Plattformen und Verkäufer, die Waren aus Drittstaaten im Fernabsatz direkt an EU-Verbraucher verkaufen, gelten in Zukunft zollrechtlich als Einführer. Damit sind sie anstelle der Endkunden für Zollformalitäten, notwendige Angaben und die Entrichtung von Abgaben verantwortlich.
Die Neuregelung ist Teil der umfassenden Reform des EU-Zollkodex. Rat und Europäisches Parlament hatten sich Ende März auf den neuen Rechtsrahmen verständigt. Der Rat gab der Reform Anfang September seine endgültige Zustimmung. Die Vorschriften sehen auch Sanktionen für Unternehmen vor, die ihren zollrechtlichen Pflichten nicht nachkommen.
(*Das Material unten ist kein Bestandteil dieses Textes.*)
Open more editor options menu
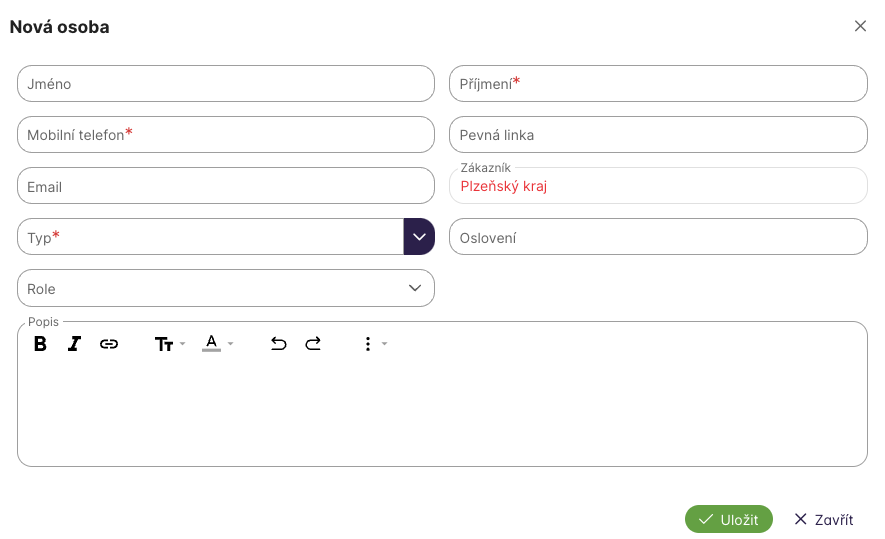 click(373, 344)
In besonders schweren Fällen können Geldbußen von bis zu 6 % des jährlichen Einfuhrwerts der Waren aus dem Vorjahr verhängt werden.
Dirk Gotink, Berichterstatter des Europäischen Parlaments für die Reform, bezeichnete sie als „die größte Reform des europäischen Zollwesens seit 1968“. Sie solle den Handel unterstützen und die Durchsetzung der EU-Vorschriften stärken.
Zusätzlich soll spätestens zum 1. November 2026 eine EU-weite Bearbeitungsgebühr für Kleinsendungen eingeführt werden. Ihre Höhe muss die EU-Kommission noch festlegen. Die Gebühr soll die steigenden Kosten für Zollkontrollen und die Überwachung der stark gewachsenen Zahl an E-Commerce-Paketen mitfinanzieren.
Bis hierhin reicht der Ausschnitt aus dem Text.